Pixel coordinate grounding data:
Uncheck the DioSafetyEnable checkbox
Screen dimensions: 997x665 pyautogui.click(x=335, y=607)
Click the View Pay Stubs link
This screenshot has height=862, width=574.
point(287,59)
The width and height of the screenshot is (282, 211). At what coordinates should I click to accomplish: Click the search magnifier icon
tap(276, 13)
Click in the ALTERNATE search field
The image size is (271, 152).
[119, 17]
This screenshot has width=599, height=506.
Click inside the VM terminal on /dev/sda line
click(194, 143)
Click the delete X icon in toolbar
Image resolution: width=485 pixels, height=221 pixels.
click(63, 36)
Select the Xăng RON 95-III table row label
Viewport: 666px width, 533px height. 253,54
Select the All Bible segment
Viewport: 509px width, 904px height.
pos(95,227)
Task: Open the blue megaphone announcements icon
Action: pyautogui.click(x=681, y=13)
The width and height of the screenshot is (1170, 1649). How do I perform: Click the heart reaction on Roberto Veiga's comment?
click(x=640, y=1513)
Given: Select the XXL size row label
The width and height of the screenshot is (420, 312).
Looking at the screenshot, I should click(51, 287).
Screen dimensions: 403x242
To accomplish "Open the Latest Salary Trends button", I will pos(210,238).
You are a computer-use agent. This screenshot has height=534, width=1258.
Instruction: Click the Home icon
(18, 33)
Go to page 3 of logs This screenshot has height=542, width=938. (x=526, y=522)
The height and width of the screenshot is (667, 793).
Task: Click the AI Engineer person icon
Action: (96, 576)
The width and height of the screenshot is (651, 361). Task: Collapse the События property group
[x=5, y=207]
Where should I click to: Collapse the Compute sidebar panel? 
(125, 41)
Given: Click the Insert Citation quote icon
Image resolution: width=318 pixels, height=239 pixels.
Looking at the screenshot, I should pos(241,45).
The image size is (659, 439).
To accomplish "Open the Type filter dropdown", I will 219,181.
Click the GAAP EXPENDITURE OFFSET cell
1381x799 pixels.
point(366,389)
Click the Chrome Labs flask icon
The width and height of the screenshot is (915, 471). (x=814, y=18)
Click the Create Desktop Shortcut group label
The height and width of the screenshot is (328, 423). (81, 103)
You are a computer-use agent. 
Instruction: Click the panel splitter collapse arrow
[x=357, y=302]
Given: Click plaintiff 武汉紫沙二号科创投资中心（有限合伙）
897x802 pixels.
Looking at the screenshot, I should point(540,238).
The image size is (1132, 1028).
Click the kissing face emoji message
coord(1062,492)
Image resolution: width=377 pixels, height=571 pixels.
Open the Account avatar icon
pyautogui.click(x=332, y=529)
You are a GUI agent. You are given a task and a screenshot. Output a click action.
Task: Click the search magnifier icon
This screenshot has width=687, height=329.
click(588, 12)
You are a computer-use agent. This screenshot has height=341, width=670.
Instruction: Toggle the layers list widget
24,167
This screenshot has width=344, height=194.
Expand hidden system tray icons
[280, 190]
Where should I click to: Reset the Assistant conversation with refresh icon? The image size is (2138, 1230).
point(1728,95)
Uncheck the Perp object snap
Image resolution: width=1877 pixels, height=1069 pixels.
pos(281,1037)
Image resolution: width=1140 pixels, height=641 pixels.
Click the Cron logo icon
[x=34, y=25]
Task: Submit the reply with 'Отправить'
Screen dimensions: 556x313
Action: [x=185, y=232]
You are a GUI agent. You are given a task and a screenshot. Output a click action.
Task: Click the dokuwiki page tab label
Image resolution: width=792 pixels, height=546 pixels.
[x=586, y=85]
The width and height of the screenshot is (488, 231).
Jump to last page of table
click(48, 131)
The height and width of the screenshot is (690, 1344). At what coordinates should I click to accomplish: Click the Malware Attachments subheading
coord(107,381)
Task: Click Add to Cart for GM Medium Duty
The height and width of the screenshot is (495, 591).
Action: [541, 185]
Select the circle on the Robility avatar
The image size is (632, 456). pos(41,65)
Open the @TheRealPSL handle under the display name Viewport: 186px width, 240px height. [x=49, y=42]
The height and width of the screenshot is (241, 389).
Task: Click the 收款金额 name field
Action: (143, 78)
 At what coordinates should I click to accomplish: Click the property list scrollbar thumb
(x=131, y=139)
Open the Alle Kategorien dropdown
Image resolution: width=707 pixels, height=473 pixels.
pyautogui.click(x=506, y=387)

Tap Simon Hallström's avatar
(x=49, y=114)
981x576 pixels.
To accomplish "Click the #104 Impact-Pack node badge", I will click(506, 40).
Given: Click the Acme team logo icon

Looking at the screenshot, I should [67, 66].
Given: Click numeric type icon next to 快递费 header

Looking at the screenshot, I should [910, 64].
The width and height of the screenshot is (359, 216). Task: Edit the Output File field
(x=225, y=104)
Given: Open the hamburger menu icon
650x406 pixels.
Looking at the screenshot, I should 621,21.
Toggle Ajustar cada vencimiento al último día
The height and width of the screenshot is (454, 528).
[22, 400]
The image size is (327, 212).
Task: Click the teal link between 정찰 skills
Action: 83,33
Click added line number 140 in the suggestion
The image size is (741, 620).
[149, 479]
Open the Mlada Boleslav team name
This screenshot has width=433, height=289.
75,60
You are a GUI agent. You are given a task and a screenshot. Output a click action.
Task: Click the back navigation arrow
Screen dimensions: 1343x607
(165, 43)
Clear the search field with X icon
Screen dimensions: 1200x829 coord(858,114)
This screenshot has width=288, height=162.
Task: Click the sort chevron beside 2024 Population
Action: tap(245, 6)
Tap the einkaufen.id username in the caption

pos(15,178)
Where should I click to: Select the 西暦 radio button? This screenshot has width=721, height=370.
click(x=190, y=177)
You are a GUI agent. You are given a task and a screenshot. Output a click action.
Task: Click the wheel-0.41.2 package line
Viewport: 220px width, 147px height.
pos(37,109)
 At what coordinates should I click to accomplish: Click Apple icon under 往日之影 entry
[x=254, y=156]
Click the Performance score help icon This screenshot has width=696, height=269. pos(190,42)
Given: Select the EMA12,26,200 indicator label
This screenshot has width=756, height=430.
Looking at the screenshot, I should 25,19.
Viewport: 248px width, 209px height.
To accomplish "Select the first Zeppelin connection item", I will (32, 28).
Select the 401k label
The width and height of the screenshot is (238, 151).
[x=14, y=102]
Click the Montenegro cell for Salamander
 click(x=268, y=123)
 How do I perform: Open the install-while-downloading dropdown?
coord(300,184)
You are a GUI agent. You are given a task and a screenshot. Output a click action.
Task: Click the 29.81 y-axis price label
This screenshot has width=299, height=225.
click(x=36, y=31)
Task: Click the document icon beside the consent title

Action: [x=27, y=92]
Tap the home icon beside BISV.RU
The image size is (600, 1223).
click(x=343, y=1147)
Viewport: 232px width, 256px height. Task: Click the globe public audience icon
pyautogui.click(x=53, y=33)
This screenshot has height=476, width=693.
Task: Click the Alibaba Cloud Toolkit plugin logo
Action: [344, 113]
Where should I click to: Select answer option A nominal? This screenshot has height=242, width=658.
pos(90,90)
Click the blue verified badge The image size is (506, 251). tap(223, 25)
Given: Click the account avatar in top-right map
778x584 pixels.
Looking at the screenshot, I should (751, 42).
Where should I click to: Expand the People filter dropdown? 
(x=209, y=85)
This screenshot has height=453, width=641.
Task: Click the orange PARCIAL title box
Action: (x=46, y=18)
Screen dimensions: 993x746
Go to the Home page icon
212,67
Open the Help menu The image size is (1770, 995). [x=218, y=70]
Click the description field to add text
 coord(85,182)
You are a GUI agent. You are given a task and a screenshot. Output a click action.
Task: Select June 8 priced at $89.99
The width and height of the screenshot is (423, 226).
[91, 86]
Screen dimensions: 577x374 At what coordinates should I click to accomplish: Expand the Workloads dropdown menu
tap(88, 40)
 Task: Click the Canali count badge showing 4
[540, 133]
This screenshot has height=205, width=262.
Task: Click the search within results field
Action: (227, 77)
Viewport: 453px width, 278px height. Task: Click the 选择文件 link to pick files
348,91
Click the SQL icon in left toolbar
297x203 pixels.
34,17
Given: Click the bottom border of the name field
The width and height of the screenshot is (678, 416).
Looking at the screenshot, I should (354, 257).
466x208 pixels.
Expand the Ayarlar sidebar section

Requirement: Retype only the lines above between the line with "Given: Open the hamburger menu icon" and the line with "Viewport: 248px width, 209px height.", counting those two lines as well, and keep every character as it is.

Result:
Given: Open the hamburger menu icon
650x406 pixels.
Looking at the screenshot, I should 621,21.
Toggle Ajustar cada vencimiento al último día
The height and width of the screenshot is (454, 528).
[22, 400]
The image size is (327, 212).
Task: Click the teal link between 정찰 skills
Action: 83,33
Click added line number 140 in the suggestion
The image size is (741, 620).
[149, 479]
Open the Mlada Boleslav team name
This screenshot has width=433, height=289.
75,60
You are a GUI agent. You are given a task and a screenshot. Output a click action.
Task: Click the back navigation arrow
Screen dimensions: 1343x607
(165, 43)
Clear the search field with X icon
Screen dimensions: 1200x829 coord(858,114)
This screenshot has width=288, height=162.
Task: Click the sort chevron beside 2024 Population
Action: tap(245, 6)
Tap the einkaufen.id username in the caption

pos(15,178)
Where should I click to: Select the 西暦 radio button? This screenshot has width=721, height=370.
click(x=190, y=177)
You are a GUI agent. You are given a task and a screenshot. Output a click action.
Task: Click the wheel-0.41.2 package line
Viewport: 220px width, 147px height.
pos(37,109)
 At what coordinates should I click to accomplish: Click Apple icon under 往日之影 entry
[x=254, y=156]
Click the Performance score help icon This screenshot has width=696, height=269. pos(190,42)
Given: Select the EMA12,26,200 indicator label
This screenshot has width=756, height=430.
Looking at the screenshot, I should 25,19.
Viewport: 248px width, 209px height.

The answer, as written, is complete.